Der Druck auf die Betreiber
„Die Betreiber stehen an mehreren Fronten unter Druck“, sagte Teasdale. „Einerseits gibt es eine unaufhaltsame Nachfrage nach mehr Bandbreite, die durch KI-Workloads, den 5G-Ausbau und die explosionsartige Zunahme datenintensiver Anwendungen angetrieben wird. Andererseits sehen sich die Betreiber mit sinkenden Margen, höheren Energiekosten und einer wachsenden Kontrolle der Nachhaltigkeit konfrontiert.“
Kupfer als Ressource, nicht als Abfall
Für Teasdale stellen Legacy-Netzwerke nicht nur eine Belastung dar. “Unser Expertenteam schreitet zur Tat, um ganze Netzwerke stillzulegen und zu prüfen, wodurch Betreiber einen klaren Überblick über den tatsächlichen Wert erhalten, der in alter Infrastruktur verborgen ist”, erklärte er. “Dies ist eine große Chance, sowohl die Stilllegung veralteter Anlagen als auch die Einführung neuer Anlagen zu finanzieren.”

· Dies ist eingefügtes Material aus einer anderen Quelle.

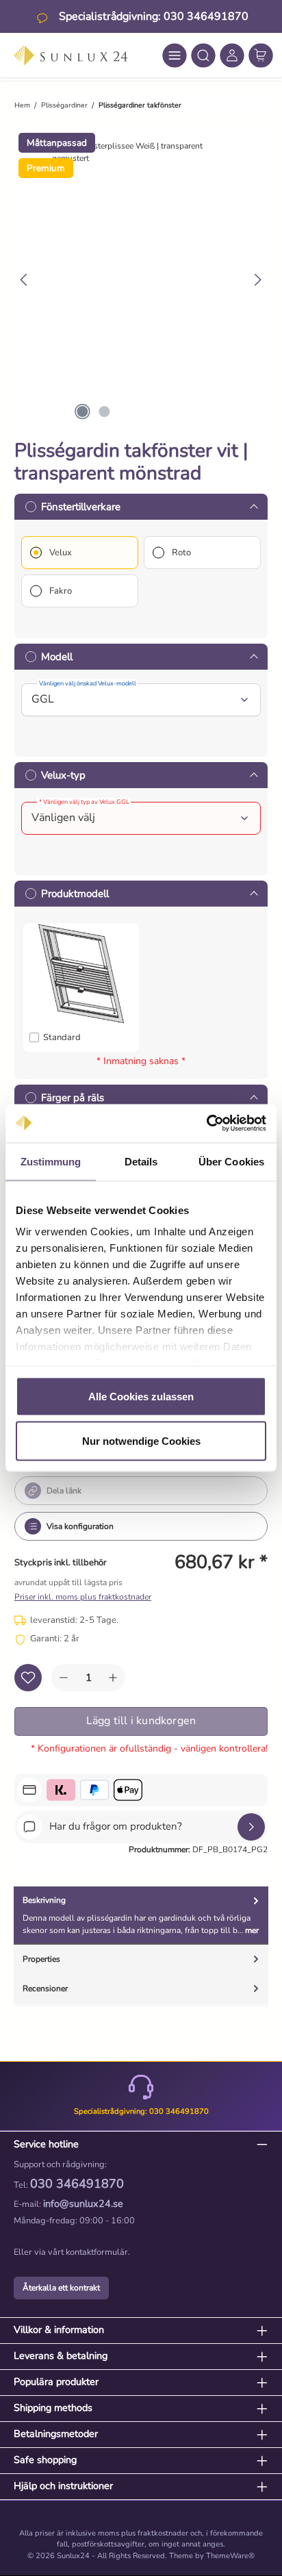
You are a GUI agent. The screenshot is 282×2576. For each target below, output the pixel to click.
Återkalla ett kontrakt (61, 2287)
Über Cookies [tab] (231, 1161)
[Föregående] (24, 279)
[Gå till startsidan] (70, 55)
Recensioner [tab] (45, 1988)
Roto (181, 552)
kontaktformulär (97, 2252)
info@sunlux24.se (83, 2203)
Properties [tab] (41, 1959)
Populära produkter (56, 2381)
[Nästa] (257, 279)
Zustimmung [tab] (51, 1161)
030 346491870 (77, 2183)
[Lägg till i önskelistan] (28, 1677)
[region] (141, 280)
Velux (60, 552)
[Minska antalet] (63, 1677)
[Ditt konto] (232, 55)
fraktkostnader (163, 2533)
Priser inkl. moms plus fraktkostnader (82, 1596)
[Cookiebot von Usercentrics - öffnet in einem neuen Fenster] (206, 1124)
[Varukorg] (260, 55)
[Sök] (203, 55)
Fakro (60, 591)
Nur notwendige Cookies (141, 1441)
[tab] (141, 1915)
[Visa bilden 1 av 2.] (82, 411)
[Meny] (174, 55)
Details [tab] (141, 1161)
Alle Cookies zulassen (141, 1396)
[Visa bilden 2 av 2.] (104, 411)
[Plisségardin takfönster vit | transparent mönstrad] (146, 152)
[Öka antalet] (113, 1677)
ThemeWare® (230, 2556)
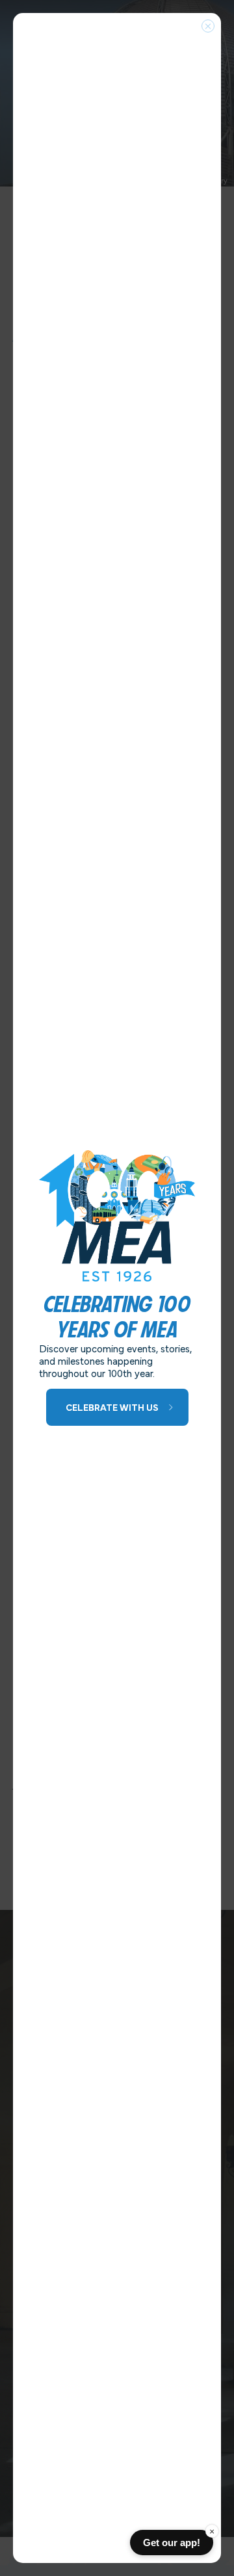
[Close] (208, 25)
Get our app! (171, 2542)
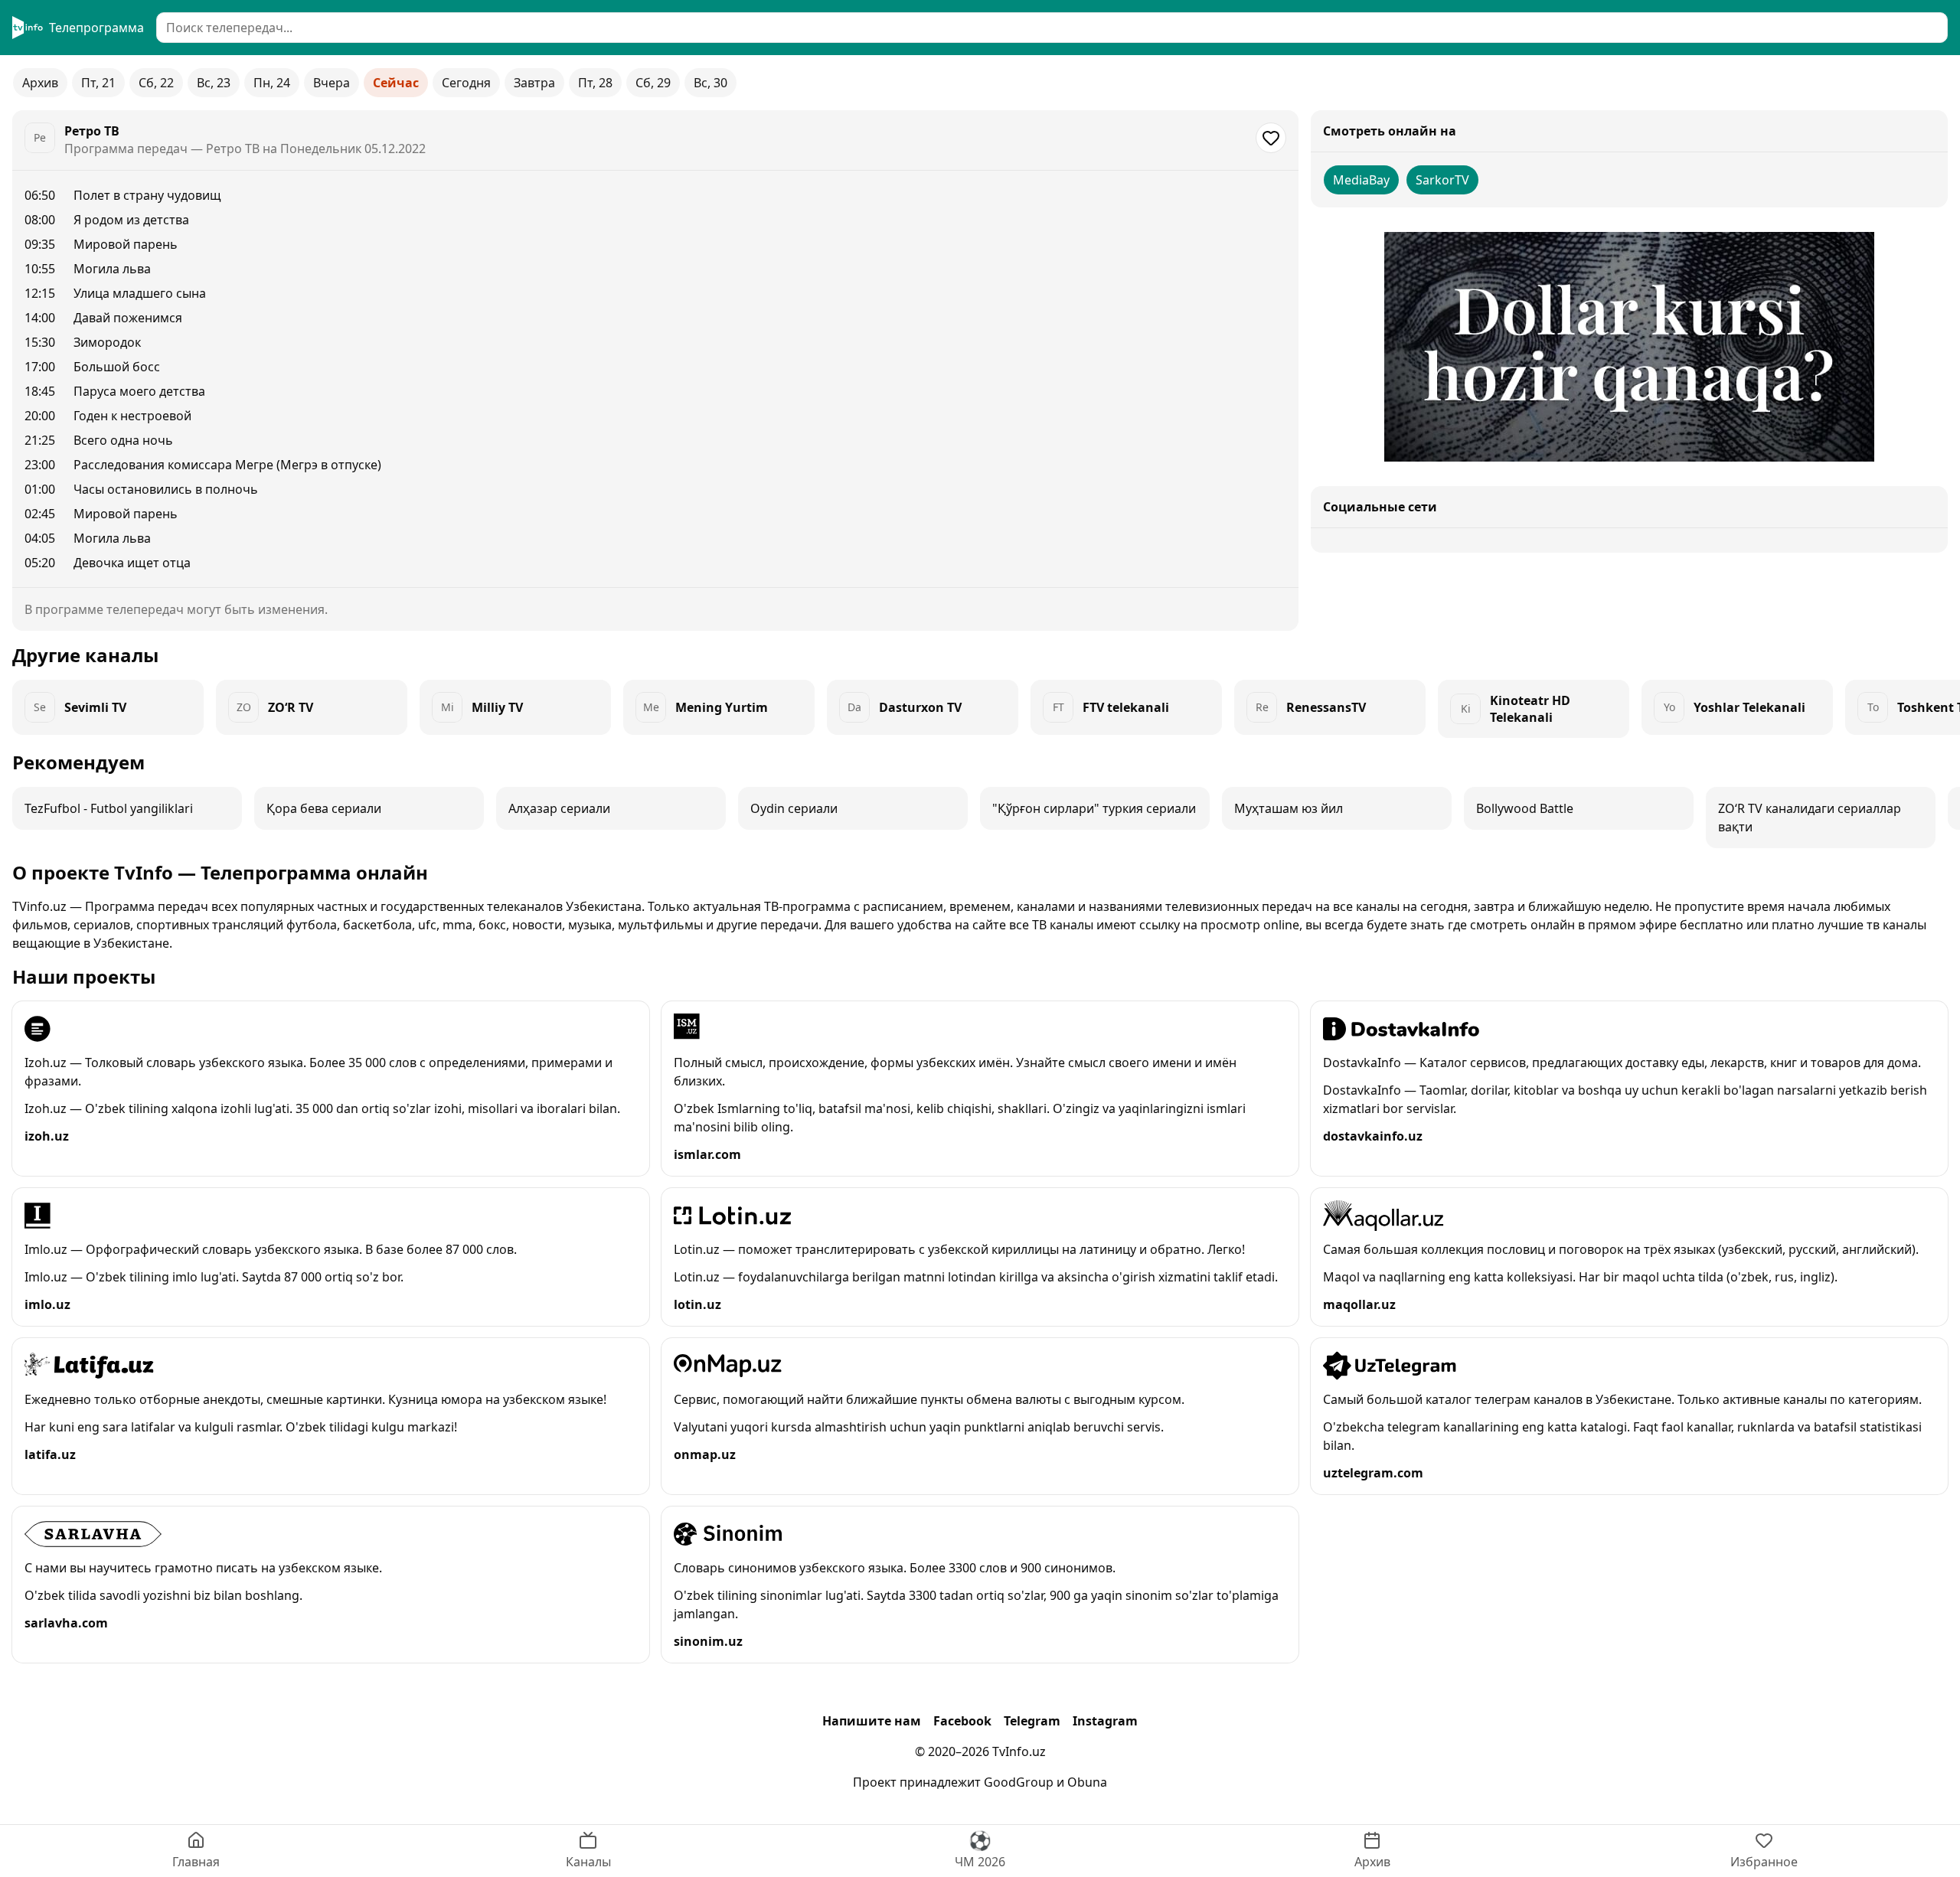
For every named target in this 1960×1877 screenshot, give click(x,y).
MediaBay (1361, 179)
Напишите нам (871, 1720)
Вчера (331, 82)
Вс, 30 (710, 82)
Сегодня (466, 82)
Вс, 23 (213, 82)
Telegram (1032, 1720)
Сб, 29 (653, 82)
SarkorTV (1442, 179)
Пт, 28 (595, 82)
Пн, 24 (271, 82)
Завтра (534, 82)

Er verwies auf BT als ein führendes Beispiel: “BT ist führend und hat 105 Millionen Pfund aus dem Weiterverkauf seiner alten Kupferkabel erwirtschaftet, bisher 3.300 Tonnen von potenziell 200.000.”
Dieses Potenzial ist nicht auf einen Betreiber beschränkt. “Indem wir einen zuverlässigen Zweitmarkt anbieten, erschließen wir Werte, die in Legacy-Infrastrukturen gebunden sind, reduzieren Abfall und bieten kostengünstige Alternativen zu neuen OEM-Geräten”, fügte Teasdale hinzu. “Dies unterstützt nicht nur Umweltziele, sondern hilft Betreibern auch, Lieferkettenrisiken zu mindern und Beschaffungsverzögerungen zu vermeiden.”
Vorbereitete Bediener profitieren am meisten
Kupfermangel ist möglicherweise nicht der entscheidende Faktor für die Zeitpläne des Glasfaserausbaus, aber die Vorbereitung wird bestimmen, wie reibungslos die Betreiber den Übergang vollziehen.
“Im Vereinigten Königreich haben wir eine echte Dynamik erlebt, da die Abschaltung von Kupferleitungen fest auf der Tagesordnung steht und der Glasfaserausbau zügig voranschreitet”, sagte Teasdale. “Andere Regionen, wie die USA, kommen langsamer voran – bis Anfang 2024 hatten nur etwa 52 % der US-Haushalte und -Unternehmen Zugang zu Gigabit-Kabelbreitband, verglichen mit 80 % im Vereinigten Königreich.”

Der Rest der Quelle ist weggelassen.